## WHAT IS EXPECTED
Locate each line below that contains the word "dimensions" and copy those lines out in full, treating uppercase and lowercase as different.

## Records contained in a dataset
* start *

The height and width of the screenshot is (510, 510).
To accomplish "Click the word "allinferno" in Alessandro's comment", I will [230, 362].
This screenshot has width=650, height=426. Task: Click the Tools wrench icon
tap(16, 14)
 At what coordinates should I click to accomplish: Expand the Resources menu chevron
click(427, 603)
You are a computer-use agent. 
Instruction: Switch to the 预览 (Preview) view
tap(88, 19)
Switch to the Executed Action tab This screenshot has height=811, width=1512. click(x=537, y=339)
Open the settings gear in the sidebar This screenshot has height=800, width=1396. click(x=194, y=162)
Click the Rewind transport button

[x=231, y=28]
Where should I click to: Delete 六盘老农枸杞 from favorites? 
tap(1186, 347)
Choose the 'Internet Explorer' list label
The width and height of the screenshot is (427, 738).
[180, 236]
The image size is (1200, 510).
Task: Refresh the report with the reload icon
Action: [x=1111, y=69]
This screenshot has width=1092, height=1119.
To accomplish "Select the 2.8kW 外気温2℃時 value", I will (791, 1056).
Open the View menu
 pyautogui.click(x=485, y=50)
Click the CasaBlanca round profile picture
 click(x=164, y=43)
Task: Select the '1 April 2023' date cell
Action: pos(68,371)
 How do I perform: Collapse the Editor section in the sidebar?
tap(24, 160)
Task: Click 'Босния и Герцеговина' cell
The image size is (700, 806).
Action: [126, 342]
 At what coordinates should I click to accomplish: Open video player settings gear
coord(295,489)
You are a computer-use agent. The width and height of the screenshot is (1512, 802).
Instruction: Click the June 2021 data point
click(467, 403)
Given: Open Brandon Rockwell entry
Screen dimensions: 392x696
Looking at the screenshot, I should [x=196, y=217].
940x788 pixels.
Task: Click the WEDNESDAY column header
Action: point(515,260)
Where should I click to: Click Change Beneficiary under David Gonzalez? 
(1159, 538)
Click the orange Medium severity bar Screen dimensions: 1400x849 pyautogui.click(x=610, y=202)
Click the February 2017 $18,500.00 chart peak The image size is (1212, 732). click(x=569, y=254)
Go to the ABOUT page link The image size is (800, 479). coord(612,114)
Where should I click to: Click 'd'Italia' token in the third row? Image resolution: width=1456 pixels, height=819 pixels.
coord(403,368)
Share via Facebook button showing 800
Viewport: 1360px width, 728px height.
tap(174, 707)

* end *

## ANSWER TO THE EXERCISE
Screen dimensions: 392x696
Click the orange Medium severity bar Screen dimensions: 1400x849 pyautogui.click(x=610, y=202)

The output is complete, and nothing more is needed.